### Stated goal
Please edit the data below by replacing "magnifier icon" with "magnifying glass icon" everywhere it occurs, leaving all other text unchanged.

* START Data supplied *

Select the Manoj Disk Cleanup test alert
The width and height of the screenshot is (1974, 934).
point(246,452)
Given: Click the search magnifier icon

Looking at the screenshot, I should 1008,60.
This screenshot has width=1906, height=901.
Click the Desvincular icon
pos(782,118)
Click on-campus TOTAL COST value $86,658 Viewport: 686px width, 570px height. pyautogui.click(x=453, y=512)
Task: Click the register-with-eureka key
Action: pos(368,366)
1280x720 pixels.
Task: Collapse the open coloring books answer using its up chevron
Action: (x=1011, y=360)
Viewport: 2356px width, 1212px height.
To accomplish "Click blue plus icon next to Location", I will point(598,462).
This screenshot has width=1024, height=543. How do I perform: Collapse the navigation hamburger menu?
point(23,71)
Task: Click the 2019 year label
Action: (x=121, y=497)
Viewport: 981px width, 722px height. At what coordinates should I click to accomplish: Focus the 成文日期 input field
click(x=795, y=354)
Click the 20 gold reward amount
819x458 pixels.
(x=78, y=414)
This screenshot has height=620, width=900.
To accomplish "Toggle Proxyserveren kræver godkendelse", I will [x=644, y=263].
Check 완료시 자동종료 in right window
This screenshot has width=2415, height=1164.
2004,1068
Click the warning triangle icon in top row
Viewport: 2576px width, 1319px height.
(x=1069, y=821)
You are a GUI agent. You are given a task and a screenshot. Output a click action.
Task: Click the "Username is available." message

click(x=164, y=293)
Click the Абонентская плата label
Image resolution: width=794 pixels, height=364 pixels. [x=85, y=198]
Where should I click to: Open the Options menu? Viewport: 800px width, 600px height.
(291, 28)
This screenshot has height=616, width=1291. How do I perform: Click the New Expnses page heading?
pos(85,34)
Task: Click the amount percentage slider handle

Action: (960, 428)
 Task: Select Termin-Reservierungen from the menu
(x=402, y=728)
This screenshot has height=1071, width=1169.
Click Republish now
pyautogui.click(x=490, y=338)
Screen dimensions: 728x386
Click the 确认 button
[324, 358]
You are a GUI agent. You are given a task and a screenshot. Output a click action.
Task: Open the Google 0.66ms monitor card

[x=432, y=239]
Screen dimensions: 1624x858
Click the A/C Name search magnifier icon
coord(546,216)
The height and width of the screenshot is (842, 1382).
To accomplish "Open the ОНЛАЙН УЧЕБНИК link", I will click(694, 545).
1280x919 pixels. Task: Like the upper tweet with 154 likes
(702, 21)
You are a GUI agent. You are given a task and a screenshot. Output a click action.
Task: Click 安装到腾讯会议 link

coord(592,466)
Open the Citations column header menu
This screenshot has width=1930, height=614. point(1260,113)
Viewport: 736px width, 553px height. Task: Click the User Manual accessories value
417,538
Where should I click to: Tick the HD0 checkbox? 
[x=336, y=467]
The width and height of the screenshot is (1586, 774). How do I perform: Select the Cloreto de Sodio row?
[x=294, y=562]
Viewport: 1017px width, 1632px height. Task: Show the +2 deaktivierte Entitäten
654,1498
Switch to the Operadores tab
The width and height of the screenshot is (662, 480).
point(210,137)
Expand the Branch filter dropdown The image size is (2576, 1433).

* END Data supplied *

### Result of this exercise
Select the Manoj Disk Cleanup test alert
The width and height of the screenshot is (1974, 934).
point(246,452)
Given: Click the search magnifying glass icon

Looking at the screenshot, I should 1008,60.
This screenshot has width=1906, height=901.
Click the Desvincular icon
pos(782,118)
Click on-campus TOTAL COST value $86,658 Viewport: 686px width, 570px height. pyautogui.click(x=453, y=512)
Task: Click the register-with-eureka key
Action: pos(368,366)
1280x720 pixels.
Task: Collapse the open coloring books answer using its up chevron
Action: (x=1011, y=360)
Viewport: 2356px width, 1212px height.
To accomplish "Click blue plus icon next to Location", I will point(598,462).
This screenshot has width=1024, height=543. How do I perform: Collapse the navigation hamburger menu?
point(23,71)
Task: Click the 2019 year label
Action: (x=121, y=497)
Viewport: 981px width, 722px height. At what coordinates should I click to accomplish: Focus the 成文日期 input field
click(x=795, y=354)
Click the 20 gold reward amount
819x458 pixels.
(x=78, y=414)
This screenshot has height=620, width=900.
To accomplish "Toggle Proxyserveren kræver godkendelse", I will [x=644, y=263].
Check 완료시 자동종료 in right window
This screenshot has width=2415, height=1164.
2004,1068
Click the warning triangle icon in top row
Viewport: 2576px width, 1319px height.
(x=1069, y=821)
You are a GUI agent. You are given a task and a screenshot. Output a click action.
Task: Click the "Username is available." message

click(x=164, y=293)
Click the Абонентская плата label
Image resolution: width=794 pixels, height=364 pixels. [x=85, y=198]
Where should I click to: Open the Options menu? Viewport: 800px width, 600px height.
(291, 28)
This screenshot has height=616, width=1291. How do I perform: Click the New Expnses page heading?
pos(85,34)
Task: Click the amount percentage slider handle

Action: (960, 428)
 Task: Select Termin-Reservierungen from the menu
(x=402, y=728)
This screenshot has height=1071, width=1169.
Click Republish now
pyautogui.click(x=490, y=338)
Screen dimensions: 728x386
Click the 确认 button
[324, 358]
You are a GUI agent. You are given a task and a screenshot. Output a click action.
Task: Open the Google 0.66ms monitor card

[x=432, y=239]
Screen dimensions: 1624x858
Click the A/C Name search magnifying glass icon
coord(546,216)
The height and width of the screenshot is (842, 1382).
To accomplish "Open the ОНЛАЙН УЧЕБНИК link", I will click(694, 545).
1280x919 pixels. Task: Like the upper tweet with 154 likes
(702, 21)
You are a GUI agent. You are given a task and a screenshot. Output a click action.
Task: Click 安装到腾讯会议 link

coord(592,466)
Open the Citations column header menu
This screenshot has width=1930, height=614. point(1260,113)
Viewport: 736px width, 553px height. Task: Click the User Manual accessories value
417,538
Where should I click to: Tick the HD0 checkbox? 
[x=336, y=467]
The width and height of the screenshot is (1586, 774). How do I perform: Select the Cloreto de Sodio row?
[x=294, y=562]
Viewport: 1017px width, 1632px height. Task: Show the +2 deaktivierte Entitäten
654,1498
Switch to the Operadores tab
The width and height of the screenshot is (662, 480).
point(210,137)
Expand the Branch filter dropdown The image size is (2576, 1433).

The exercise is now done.